Amateurarcheoloog Cees van der Esch wroet al sinds zijn jeugd in de bodem op zoek naar sporen uit het verleden. Zijn opgravingen in polder Nieuwland, vroeger een buitendijks gelegen polder tussen Papendrecht en Alblasserdam hebben een schat aan informatie gegeven over de eerste ontginningen langs de rivier de Merwede. De resultaten van zijn onderzoek in polder Nieuwland kunnen model staan voor wat er in het Hollandse moeras/veengebied (en dan met name langs de rivieren) aan ontginningsactiviteit werden uitgevoerd.
Jarenlang deed hij verslag van zijn opgravingen in het tijdschrift 'Westerheem' van de landelijke vereniging van de Archeologische Werkgemeenschap Nederland, en het regionale kwartaalblad 'Grondig Bekeken' van de afdeling Lek-en Merwestreek.
In samenwerking met Biesbosch.nu gaan we een deel van zijn werk opnieuw publiceren. Zo krijgt u een prachtig inkijkje in de ontstaansgeschiedenis van een deel van de  Hollandse delta in de ontginningsperiode.


Het Nieuwland grondig bekeken, bewoning en ontginning
Gravende boeren in het buitengebied tussen Alblasserdam en
Papendrecht  in de Middeleeuwen.


Cees van der Esch
Deel 1

Inleiding
Tussen Papendrecht en Alblasserdam ligt de polder Het Nieuwland, ingeklemd tussen de rivier de Noord en de Hoogendijk, die hier een opvallende bocht landinwaarts maakt. De gemeentegrens liep er vroeger middendoor, tegenwoordig maakt Papendrecht er een kleiner deel van uit.
Aan het meest oostelijke punt van deze 65 hectare grote buitenpolder ligt binnendijks het  Moordhoekse -, ook wel genoemd; het Noordhoekse wiel, één van de vele getuigen van de verloren strijd tegen het opdringende water vanuit de Noord in de 15e en 16e eeuw.

Uit 16de en 17de  eeuwse archieven is bekend dat er een lange traditie heeft bestaan om uit deze polder aarde te halen voor dijkversterkingen in de regio.
In de 20e eeuw werd de polder voornamelijk gebruikt voor de landbouw, terwijl het noordoostelijke gedeelte op de Militaire kaart van 1858 nog staat aangegeven als griendland met een eendenkooi.
Noordelijk van Het Nieuwland ligt de volgebouwde Vinkenpolder met daarin de Oud-Alblas stroomrug, waarop in het verleden door AWN en ROB talrijke nederzettingsterreinen uit de Romeinse tijd zijn ontdekt en onderzocht.1 De uitloper van deze forse vloedrug snijdt het uiterste noorden van polder Het Nieuwland (zie afbeelding 1).
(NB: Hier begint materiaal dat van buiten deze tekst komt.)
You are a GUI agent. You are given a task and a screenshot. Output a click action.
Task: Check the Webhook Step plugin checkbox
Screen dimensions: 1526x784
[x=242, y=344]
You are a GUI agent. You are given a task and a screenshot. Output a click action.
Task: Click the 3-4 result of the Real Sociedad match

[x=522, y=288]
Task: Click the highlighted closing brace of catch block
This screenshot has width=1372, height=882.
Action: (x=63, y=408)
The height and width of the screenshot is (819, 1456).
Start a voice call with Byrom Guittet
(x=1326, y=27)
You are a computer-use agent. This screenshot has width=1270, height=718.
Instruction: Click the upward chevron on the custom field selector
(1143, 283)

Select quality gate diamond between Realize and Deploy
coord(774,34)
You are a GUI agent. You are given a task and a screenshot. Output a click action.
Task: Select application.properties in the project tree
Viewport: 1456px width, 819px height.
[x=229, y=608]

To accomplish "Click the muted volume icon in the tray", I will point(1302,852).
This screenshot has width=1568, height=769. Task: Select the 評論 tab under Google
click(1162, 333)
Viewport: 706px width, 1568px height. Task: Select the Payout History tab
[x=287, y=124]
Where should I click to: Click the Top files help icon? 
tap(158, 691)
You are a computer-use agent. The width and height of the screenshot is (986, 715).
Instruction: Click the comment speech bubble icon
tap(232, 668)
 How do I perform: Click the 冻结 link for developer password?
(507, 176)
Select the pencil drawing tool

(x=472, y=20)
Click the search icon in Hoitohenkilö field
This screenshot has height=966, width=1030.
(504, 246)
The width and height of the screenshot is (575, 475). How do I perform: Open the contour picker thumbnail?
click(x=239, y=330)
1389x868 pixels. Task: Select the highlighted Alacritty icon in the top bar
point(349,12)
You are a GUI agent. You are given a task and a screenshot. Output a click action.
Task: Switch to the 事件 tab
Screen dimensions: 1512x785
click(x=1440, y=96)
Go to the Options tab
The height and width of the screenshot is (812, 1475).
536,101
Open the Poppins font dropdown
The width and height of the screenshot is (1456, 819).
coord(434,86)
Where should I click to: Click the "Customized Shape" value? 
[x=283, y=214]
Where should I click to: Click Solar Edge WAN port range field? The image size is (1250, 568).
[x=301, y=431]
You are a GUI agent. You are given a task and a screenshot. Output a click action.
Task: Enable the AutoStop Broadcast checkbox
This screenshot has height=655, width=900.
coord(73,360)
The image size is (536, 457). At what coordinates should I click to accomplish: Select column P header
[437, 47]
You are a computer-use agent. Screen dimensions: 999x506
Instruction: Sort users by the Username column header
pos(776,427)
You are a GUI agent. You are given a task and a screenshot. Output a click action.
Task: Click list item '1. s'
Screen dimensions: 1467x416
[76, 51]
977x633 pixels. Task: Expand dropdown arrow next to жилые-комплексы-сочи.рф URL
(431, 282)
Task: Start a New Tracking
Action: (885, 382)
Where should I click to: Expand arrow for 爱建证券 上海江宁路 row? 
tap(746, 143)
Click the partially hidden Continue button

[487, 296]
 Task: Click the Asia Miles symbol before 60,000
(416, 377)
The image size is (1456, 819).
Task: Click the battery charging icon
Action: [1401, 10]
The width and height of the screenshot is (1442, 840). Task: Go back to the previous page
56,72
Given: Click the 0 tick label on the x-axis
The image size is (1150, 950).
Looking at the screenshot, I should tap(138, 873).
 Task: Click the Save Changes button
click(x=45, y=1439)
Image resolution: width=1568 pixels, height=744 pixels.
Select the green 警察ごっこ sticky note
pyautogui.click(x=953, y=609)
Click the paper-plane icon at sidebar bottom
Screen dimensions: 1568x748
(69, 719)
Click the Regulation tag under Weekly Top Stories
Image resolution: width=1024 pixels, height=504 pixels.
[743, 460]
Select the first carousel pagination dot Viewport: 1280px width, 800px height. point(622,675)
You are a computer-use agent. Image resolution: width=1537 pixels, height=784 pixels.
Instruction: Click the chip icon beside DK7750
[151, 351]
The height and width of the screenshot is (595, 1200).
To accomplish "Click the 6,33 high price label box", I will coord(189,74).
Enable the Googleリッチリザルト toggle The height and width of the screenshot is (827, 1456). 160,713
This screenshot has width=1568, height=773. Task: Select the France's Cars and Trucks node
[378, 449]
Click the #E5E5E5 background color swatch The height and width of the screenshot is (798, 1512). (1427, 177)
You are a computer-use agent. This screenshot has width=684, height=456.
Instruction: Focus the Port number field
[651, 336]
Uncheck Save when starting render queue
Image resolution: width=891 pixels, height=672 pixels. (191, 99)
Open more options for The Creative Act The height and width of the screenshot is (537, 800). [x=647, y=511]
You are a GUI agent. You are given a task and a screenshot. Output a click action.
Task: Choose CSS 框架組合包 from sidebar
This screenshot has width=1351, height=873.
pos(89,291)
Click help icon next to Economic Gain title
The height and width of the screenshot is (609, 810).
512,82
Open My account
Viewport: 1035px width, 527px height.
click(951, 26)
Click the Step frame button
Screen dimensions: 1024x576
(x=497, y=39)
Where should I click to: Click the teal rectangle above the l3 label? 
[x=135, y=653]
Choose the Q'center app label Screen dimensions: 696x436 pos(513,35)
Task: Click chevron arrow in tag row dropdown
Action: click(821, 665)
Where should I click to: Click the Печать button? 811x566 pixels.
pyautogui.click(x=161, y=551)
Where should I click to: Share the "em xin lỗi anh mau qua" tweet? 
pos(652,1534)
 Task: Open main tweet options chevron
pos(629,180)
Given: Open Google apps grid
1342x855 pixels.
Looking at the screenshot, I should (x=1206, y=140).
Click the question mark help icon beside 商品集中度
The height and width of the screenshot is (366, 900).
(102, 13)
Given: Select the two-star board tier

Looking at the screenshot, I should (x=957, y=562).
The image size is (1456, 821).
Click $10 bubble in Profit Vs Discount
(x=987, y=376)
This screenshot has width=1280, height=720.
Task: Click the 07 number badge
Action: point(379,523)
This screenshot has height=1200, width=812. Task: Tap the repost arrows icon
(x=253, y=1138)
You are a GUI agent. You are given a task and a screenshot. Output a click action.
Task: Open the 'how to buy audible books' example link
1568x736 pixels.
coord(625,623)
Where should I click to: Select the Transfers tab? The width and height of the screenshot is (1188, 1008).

Afb.1 Ligging van Het Nieuwland aan de Noord met de bedding van de oude Merwede, dijkdoorbraken
(dd), de Oud-Alblas stroomrug en de (gestippelde) raailijn Botersloot-Waelnes (zie ook afb. 2).
Tekening © Cees van der Esch.

Door de bijna-watersnoodramp van 1995 werd de uitvoering van de Deltawet versneld. De eerste graafmachines verschenen al in de winter van datzelfde jaar om de bovenste vette kleilaag te benutten voor de dijkversterkingen in de regio. Zomer 1996 werden in het afgegraven vlak de eerste structuren met middeleeuwse sporen ontdekt, hetgeen de reden was om het graafwerk tot juli 2003 nauwlettend te volgen.

Voor de afgraving lag het maaiveld in de polder op gemiddeld op 60 cm –NAP. De bovenlaag van 1,10 tot 1,40m klei is hoofdzakelijk door de rivier in de nieuwe tijd afgezet maar ten dele ook opgebracht. Aan de rivierzijde liggen hieronder gelaagde afzettingen van klei en zand afgezet door de Merwede en van twee aftakkingen van de Papendrechtse stroomrug, terwijl aan de dijkzijde voor het grootste deel veen in de ondergrond zit.
De klei is afgegraven tot gemiddeld 1,90 m –NAP en daarbij werd in de dijkzone ook de toplaag van het veen aangesneden.
Hierin kwam een ingewikkeld stelsel van meest langgerekte eilandstructuren bloot, gescheiden door met klei opgevulde geulen die gemiddeld 1,5 meter diep waren. Uit de rechte en soms hoekige veen-klei scheidingen blijkt dat de geulen door afgraving zijn ontstaan. In het vlak werden vondstconcentraties aangetroffen van middeleeuwse woonplaatsen, oude verkavelingstructuren en een doorgebroken dijkrestant met daaraan een woonheuveltje.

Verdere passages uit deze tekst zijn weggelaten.